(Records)
■ ■ ■ ■ ■ ■ ■

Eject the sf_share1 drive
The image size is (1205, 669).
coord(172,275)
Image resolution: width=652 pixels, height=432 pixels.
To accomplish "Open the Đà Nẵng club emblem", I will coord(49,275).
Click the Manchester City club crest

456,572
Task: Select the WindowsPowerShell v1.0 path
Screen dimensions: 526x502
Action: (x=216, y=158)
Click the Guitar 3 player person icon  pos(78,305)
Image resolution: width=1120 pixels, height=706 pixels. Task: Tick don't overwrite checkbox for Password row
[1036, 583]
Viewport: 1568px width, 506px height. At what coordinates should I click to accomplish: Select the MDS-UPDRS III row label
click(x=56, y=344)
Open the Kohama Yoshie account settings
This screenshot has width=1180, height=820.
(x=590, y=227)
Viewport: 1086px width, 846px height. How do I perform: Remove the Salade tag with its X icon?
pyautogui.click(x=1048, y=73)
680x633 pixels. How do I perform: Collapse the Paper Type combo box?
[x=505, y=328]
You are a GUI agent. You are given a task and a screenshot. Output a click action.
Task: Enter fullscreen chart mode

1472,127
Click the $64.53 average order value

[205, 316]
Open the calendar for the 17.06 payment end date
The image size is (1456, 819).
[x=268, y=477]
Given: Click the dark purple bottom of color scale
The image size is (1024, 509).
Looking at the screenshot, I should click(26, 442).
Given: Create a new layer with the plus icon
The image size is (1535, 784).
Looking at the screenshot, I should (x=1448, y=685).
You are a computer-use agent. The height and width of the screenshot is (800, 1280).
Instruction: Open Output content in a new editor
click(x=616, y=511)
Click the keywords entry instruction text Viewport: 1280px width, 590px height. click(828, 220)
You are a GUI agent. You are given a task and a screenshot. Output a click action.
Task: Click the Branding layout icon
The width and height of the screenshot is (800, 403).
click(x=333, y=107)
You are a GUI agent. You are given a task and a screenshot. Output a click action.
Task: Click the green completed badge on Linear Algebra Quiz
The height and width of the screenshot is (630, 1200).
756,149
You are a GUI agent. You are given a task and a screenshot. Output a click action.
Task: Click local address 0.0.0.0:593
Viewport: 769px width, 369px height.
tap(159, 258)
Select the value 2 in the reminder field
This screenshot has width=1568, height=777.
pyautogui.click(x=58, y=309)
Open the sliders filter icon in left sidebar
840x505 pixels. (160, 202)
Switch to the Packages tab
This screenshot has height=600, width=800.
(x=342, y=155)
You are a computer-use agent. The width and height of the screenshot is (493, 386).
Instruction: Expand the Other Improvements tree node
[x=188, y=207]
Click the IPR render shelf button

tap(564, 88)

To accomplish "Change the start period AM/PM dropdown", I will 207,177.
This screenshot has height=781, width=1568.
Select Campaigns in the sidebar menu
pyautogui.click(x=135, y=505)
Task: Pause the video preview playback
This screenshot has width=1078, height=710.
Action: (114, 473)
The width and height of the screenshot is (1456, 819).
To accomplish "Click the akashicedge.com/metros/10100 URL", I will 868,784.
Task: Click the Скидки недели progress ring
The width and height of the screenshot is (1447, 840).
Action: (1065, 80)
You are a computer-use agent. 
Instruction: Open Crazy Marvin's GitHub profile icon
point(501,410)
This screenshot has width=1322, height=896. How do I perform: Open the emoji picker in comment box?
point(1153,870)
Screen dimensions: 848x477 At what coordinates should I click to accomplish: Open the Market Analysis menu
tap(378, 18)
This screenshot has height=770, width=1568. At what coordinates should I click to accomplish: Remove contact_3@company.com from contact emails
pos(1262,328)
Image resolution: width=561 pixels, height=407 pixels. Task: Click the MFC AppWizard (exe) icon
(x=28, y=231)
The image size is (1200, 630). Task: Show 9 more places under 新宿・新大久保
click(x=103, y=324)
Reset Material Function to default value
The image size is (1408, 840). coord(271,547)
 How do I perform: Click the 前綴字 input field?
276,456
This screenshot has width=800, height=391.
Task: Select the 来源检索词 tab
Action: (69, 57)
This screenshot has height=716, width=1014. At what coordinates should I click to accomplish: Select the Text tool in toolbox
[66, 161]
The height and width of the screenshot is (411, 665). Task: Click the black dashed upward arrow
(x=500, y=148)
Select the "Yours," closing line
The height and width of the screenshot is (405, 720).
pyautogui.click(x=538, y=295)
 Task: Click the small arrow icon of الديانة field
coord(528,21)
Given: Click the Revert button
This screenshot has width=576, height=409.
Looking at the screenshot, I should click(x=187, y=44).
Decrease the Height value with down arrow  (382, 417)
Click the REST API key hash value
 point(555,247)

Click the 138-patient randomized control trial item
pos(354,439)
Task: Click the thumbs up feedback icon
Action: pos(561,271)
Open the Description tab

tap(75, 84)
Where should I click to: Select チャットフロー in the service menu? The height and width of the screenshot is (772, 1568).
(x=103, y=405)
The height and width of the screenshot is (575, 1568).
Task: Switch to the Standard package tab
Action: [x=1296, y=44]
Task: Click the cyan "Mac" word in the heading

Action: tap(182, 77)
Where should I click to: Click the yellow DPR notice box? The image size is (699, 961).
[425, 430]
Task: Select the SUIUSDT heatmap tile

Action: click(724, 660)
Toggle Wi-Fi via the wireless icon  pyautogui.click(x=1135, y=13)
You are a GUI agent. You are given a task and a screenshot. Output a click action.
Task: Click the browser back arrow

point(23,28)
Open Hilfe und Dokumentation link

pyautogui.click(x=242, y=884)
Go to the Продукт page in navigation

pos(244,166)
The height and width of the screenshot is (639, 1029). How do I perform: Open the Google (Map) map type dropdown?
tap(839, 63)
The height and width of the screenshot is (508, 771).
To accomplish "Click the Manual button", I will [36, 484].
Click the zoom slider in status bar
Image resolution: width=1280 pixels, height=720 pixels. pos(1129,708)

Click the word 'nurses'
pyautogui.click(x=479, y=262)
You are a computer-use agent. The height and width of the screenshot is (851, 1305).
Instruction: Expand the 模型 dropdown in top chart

■ ■ ■ ■ ■ ■ ■

Short exercise. Repeat word for word the lines of the listing above, starting at its first line and ending at the line that contains "click(x=56, y=344)". Include both of those lines.

Task output.
Eject the sf_share1 drive
The image size is (1205, 669).
coord(172,275)
Image resolution: width=652 pixels, height=432 pixels.
To accomplish "Open the Đà Nẵng club emblem", I will coord(49,275).
Click the Manchester City club crest

456,572
Task: Select the WindowsPowerShell v1.0 path
Screen dimensions: 526x502
Action: (x=216, y=158)
Click the Guitar 3 player person icon  pos(78,305)
Image resolution: width=1120 pixels, height=706 pixels. Task: Tick don't overwrite checkbox for Password row
[1036, 583]
Viewport: 1568px width, 506px height. At what coordinates should I click to accomplish: Select the MDS-UPDRS III row label
click(x=56, y=344)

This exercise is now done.